Муравьев был заранее предубежден против Грибоедова и считал дуэль непременной, поскольку Якубович загодя изложил ему свою версию прошлого поединка. Якубович был великолепный рассказчик. Но рассказы его, особенно когда ему это было выгодно, существенно отличались от реальных событий, о коих он повествовал. «Якубович рассказал мне в подробности поединок Шереметева в Петербурге. Шереметев был убит Завадовским, а Якубовичу должно было тогда стреляться с Грибоедовым за то же дело. У них были пистолеты в руках; но, увидя смерть Шереметева, Завадовский и Грибоедов отказались стреляться. Якубович с досады выстрелил по Завадовскому и прострелил ему шляпу. За сие он был сослан в Грузию». Как известно, стреляться после ранения Шереметева отказался Якубович, которому как секунданту надо было сопровождать раненого домой, а вовсе не Грибоедов. Якубович не стрелял в Завадовского, и никакой шляпы не простреливал, и в Грузию был выслан не столько за секундантство, сколько из-за каких-то неисправностей по службе, «шалостей». Но Якубович, очевидно, просто не мог говорить правду. Причем с годами его фантазии становились все выгодней для него и все опаснее для окружающих. Даже по тем деталям, которые записал Муравьев, ясна окраска происшедшего в его изложении. Вряд ли он пощадил и репутации своих противников.

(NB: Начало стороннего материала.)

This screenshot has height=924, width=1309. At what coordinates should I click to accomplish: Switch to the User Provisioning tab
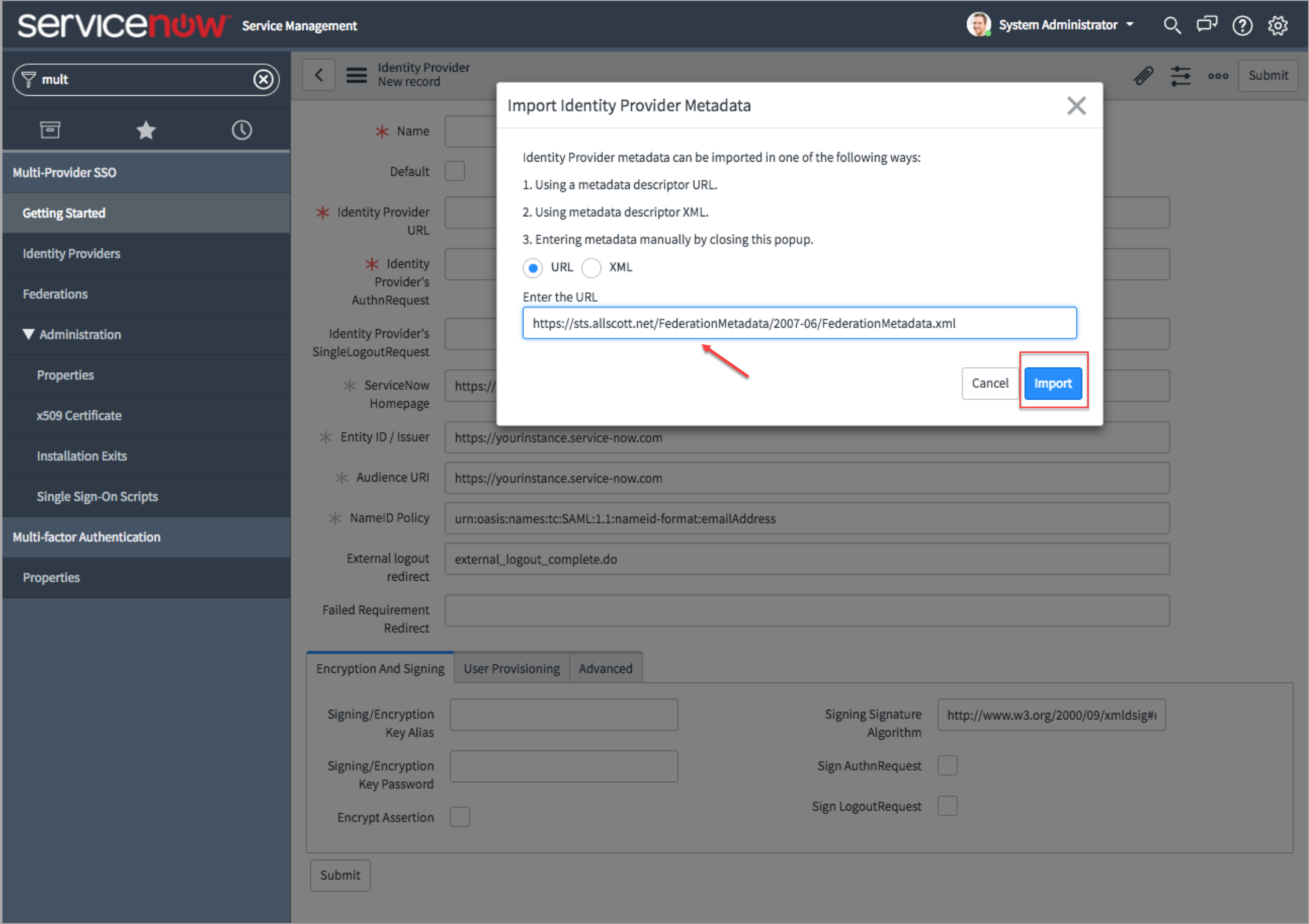[511, 668]

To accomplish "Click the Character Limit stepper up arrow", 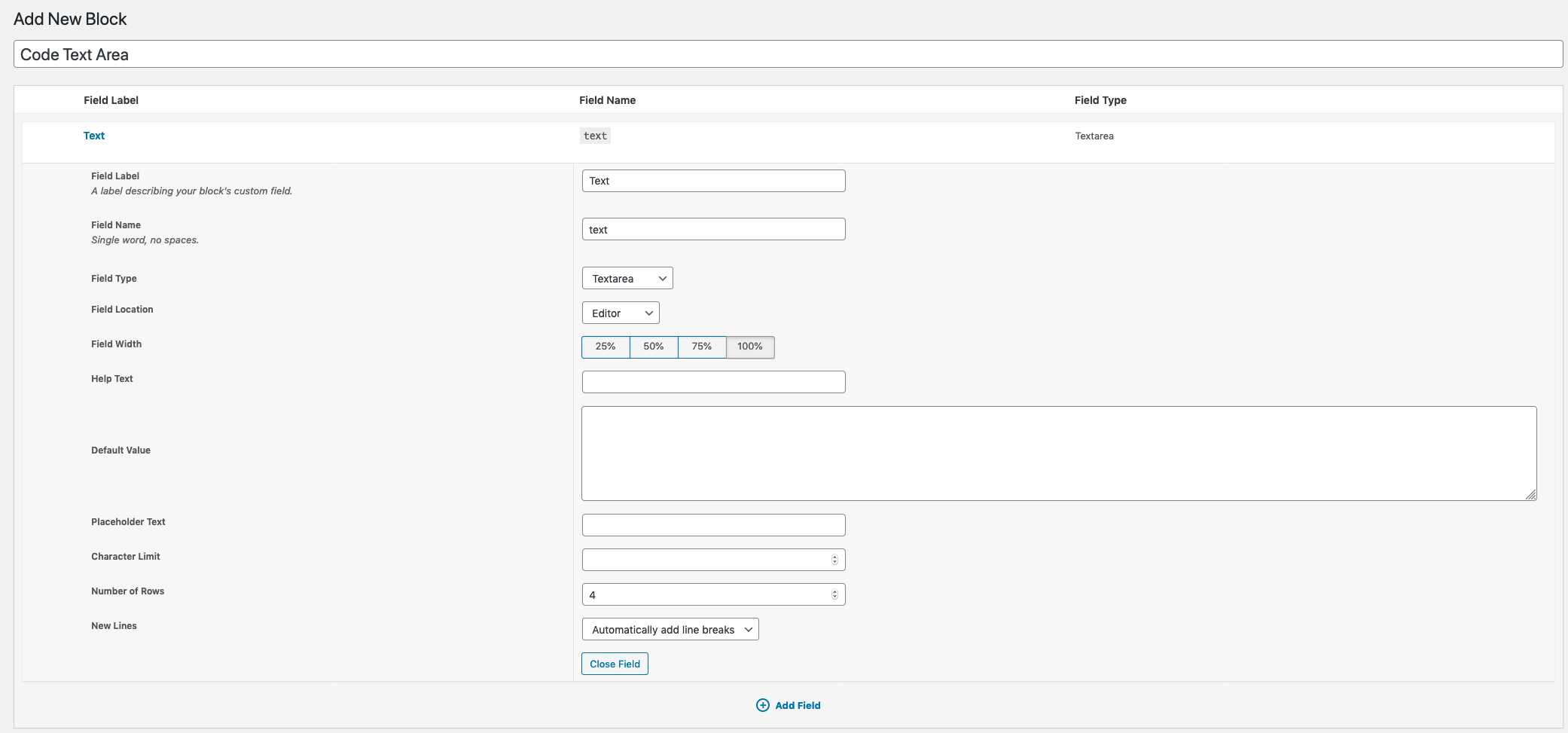I will click(834, 556).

Речь шла о смертельной дуэли. Якубович вначале просил Муравьева и другого офицера — Унгерна — быть просто свидетелями поединка, чтобы оказать помощь раненому, но не участвовать в качестве секундантов — чтобы избежать кары. Он собирался стреляться с Грибоедовым без секундантов — в нарушение кодекса, но в соответствии с существующей традицией. Первым местом поединка выбрали квартиру поручика Талызина, где остановился Якубович, что предполагало минимальное расстояние между барьерами…

Но во время встречи 22 октября, о которой рассказывает Муравьев, условия дуэли были изменены под давлением секунданта Грибоедова, его сослуживца-дипломата Амбургера.

Пока секунданты совещались, «Якубович в другой комнате начал с Грибоедовым спорить довольно громко. Я рознял их, и, выведя Якубовича, сделал ему предложение о примирении; но он их слышать не хотел. Грибоедов вышел к нам и сказал Якубовичу, что он сам его никогда не обижал. Якубович на то согласился. „А я так обижен вами; почему же вы не хотите оставить сего дела?“ — „Я обещался честным словом покойнику Шереметеву при смерти его, что отомщу за него на вас и на Завадовском“. — „Вы поносили меня везде“. — „Поносил и должен был сие делать до этих пор; но теперь я вижу, что вы поступили как благородный человек; я уважаю ваш поступок; но не менее того должен кончить начатое дело и сдержать слово свое, покойнику данное“. — „Если так, так г.г. секунданты пущай решат дело“».

А. С. Грибоедов

Акварель В. Машкова. 1827 г.

Грибоедов, человек, по определению Пушкина, «холодной блестящей храбрости», пытался вразумить Якубовича не из самосохранения. Соглашаясь на поединок, он в некотором роде брал на себя ответственность и за жизнь противника, которого он должен был постараться убить или ранить. Его долго не отпускал кошмар — бьющийся на снегу Шереметев. Он говорил, что перед ним постоянно глаза умирающего. Хотел он того или нет, именно он спровоцировал трагический поединок. И теперь боялся стать причиной еще одной смерти. Но, приняв неизбежное, он готов был идти до конца.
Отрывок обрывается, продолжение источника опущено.